The extension is called hypopg and is available via github. The readme states that it works on all PostgreSQL versions starting with 9.2, so lets try it with PostgreSQL 10 Beta1.

postgres@pgbox:/home/postgres/ [PG10B] psql -X postgres
psql (10beta1 dbi services build)
Type "help" for help.

postgres=# select version();
                                                            version                                                            
-------------------------------------------------------------------------------------------------------------------------------
 PostgreSQL 10beta1 dbi services build on x86_64-pc-linux-gnu, compiled by gcc (GCC) 4.8.5 20150623 (Red Hat 4.8.5-11), 64-bit
(1 row)

postgres=# 

Getting the extension downloaded, compiled and installed is straight forward:

postgres@pgbox:/home/postgres/ [PG10B] wget https://github.com/dalibo/hypopg/archive/master.zip
postgres@pgbox:/home/postgres/ [PG10B] unzip master.zip 
postgres@pgbox:/home/postgres/ [PG10B] cd hypopg-master/
postgres@pgbox:/home/postgres/hypopg-master/ [PG10B] make install
postgres@pgbox:/home/postgres/hypopg-master/ [PG10B] psql -X -c "create extension hypopg" postgres
CREATE EXTENSION
postgres@pgbox:/home/postgres/hypopg-master/ [PG10B] psql -X -c "\dx" postgres
                     List of installed extensions
  Name   | Version  |   Schema   |             Description             
---------+----------+------------+-------------------------------------
 hypopg  | 1.1.0dev | public     | Hypothetical indexes for PostgreSQL
 plpgsql | 1.0      | pg_catalog | PL/pgSQL procedural language
(2 rows)

Here we go, all fine until now and we should be ready to use it.

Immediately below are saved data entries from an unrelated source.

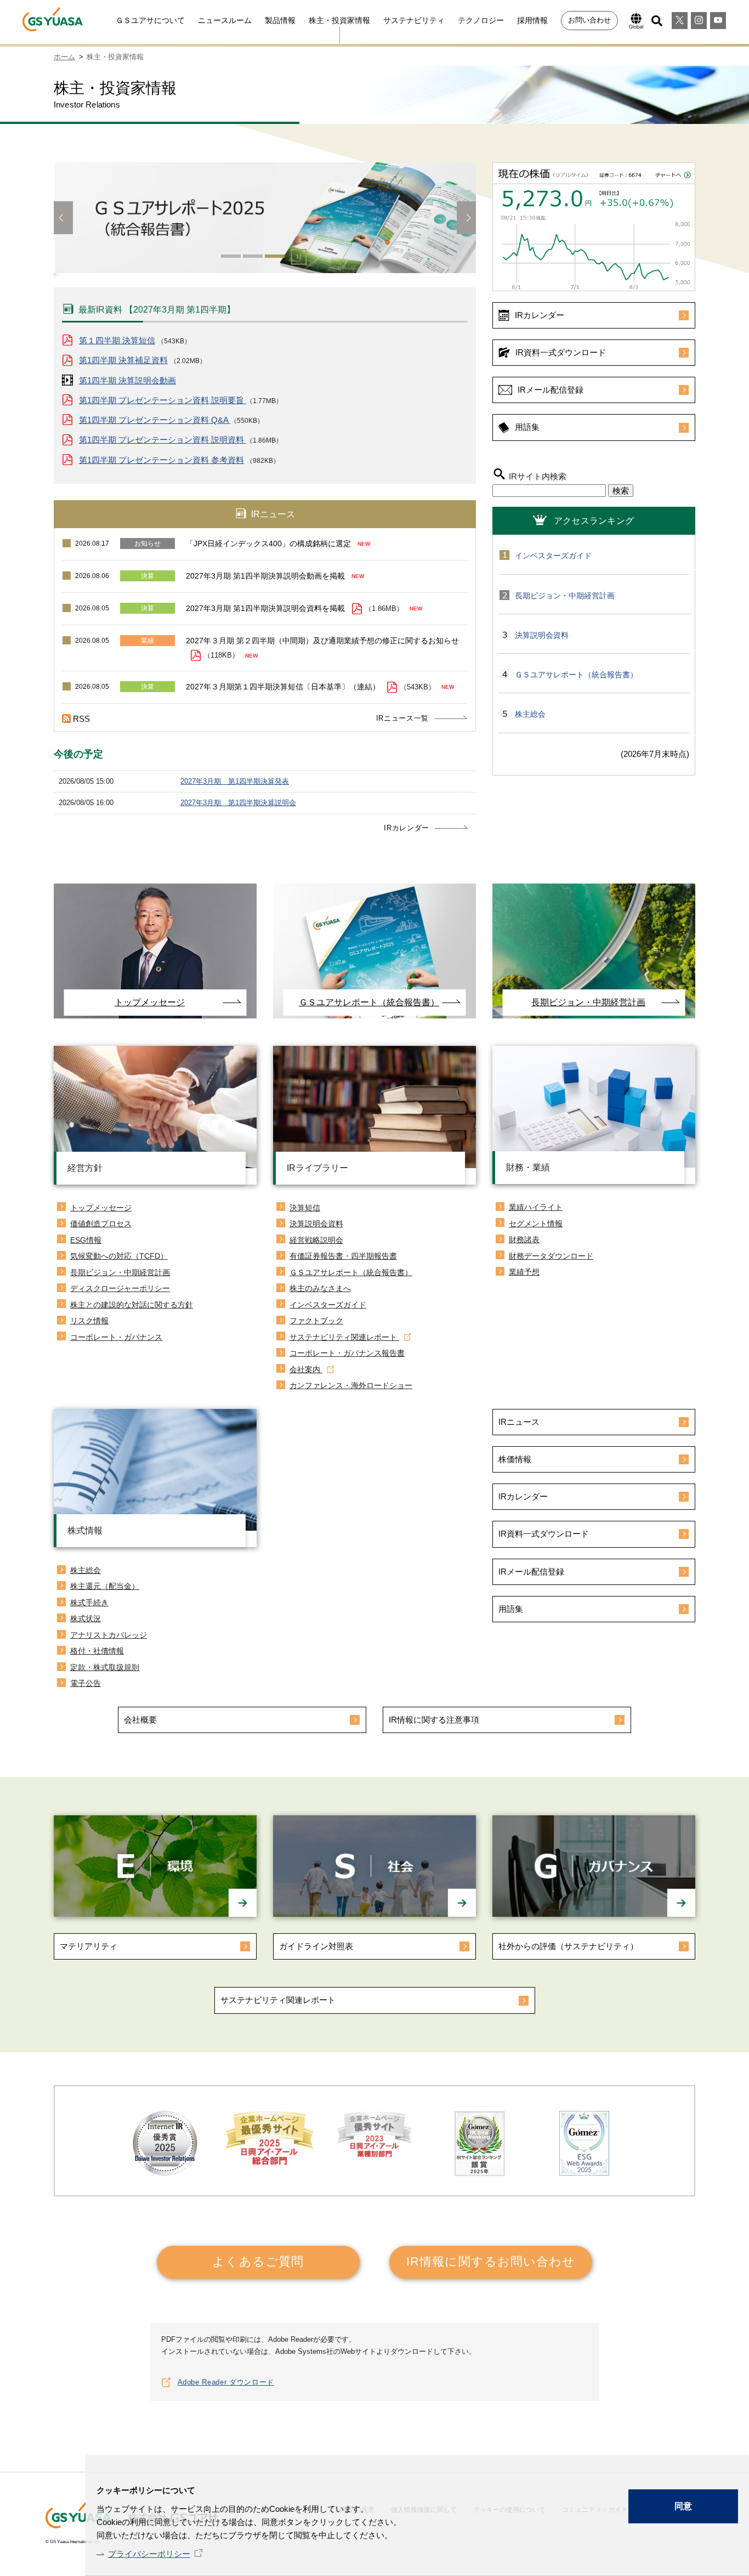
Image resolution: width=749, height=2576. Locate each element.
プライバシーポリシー (149, 2553)
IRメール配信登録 (550, 389)
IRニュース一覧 (402, 718)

Obviously we need a table and some data to test with:

postgres@pgbox:/home/postgres/ [PG10B] psql -X postgres
psql (10beta1 dbi services build)
Type "help" for help.

postgres=# \! cat a.sql
drop table if exists t1;
create table t1 ( a int );
with generator as 
 ( select a.*
     from generate_series ( 1, 5000000 ) a
    order by random()
 )
insert into t1 ( a ) 
     select a
       from generator;
postgres=# \i a.sql
DROP TABLE
CREATE TABLE
INSERT 0 5000000
postgres=# analyze t1;
ANALYZE
postgres=# select * from pg_size_pretty ( pg_total_relation_size ('t1') );
 pg_size_pretty 
----------------
 173 MB
(1 row)

So now we have a table containing some data. The only choice PostgreSQL has to fetch one or more rows is to use a sequential scan (which is a full table scan in Oracle):

postgres=# explain select * from t1 where a = 5;
                             QUERY PLAN                              
---------------------------------------------------------------------
 Gather  (cost=1000.00..49165.77 rows=1 width=4)
   Workers Planned: 2
   ->  Parallel Seq Scan on t1  (cost=0.00..48165.67 rows=1 width=4)
         Filter: (a = 5)
(4 rows)

Although PostgreSQL already knows that only one row needs to be returned (rows=1) it still needs to read the whole table. Lets look at how that looks like when we really execute the query by using “explain (analyze)”:

postgres=# explain (analyze) select * from t1 where a = 5;
                                                    QUERY PLAN                                                     
-------------------------------------------------------------------------------------------------------------------
 Gather  (cost=1000.00..49165.77 rows=1 width=4) (actual time=133.292..133.839 rows=1 loops=1)
   Workers Planned: 2
   Workers Launched: 2
   ->  Parallel Seq Scan on t1  (cost=0.00..48165.67 rows=1 width=4) (actual time=110.446..124.888 rows=0 loops=3)
         Filter: (a = 5)
         Rows Removed by Filter: 1666666
 Planning time: 0.055 ms
 Execution time: 135.465 ms
(8 rows)

What kicked in here is parallel query which is available since PostgreSQL 9.6 but this is not really important for the scope of this post. Coming back to the invisible or hypothetical indexes: Having the extension installed we can now do something like this:

postgres=# SELECT * FROM hypopg_create_index('CREATE INDEX ON t1 (a)');
 indexrelid |     indexname     
------------+-------------------
      16399 | btree_t1_a
(1 row)

postgres=# select * from pg_size_pretty ( pg_total_relation_size ('t1') );
 pg_size_pretty 
----------------
 173 MB
(1 row)

What this did is to create a hypothetical index but without consuming any space (pg_total_relation_size counts the indexes as well), so it is pretty fast. What happens to our query now?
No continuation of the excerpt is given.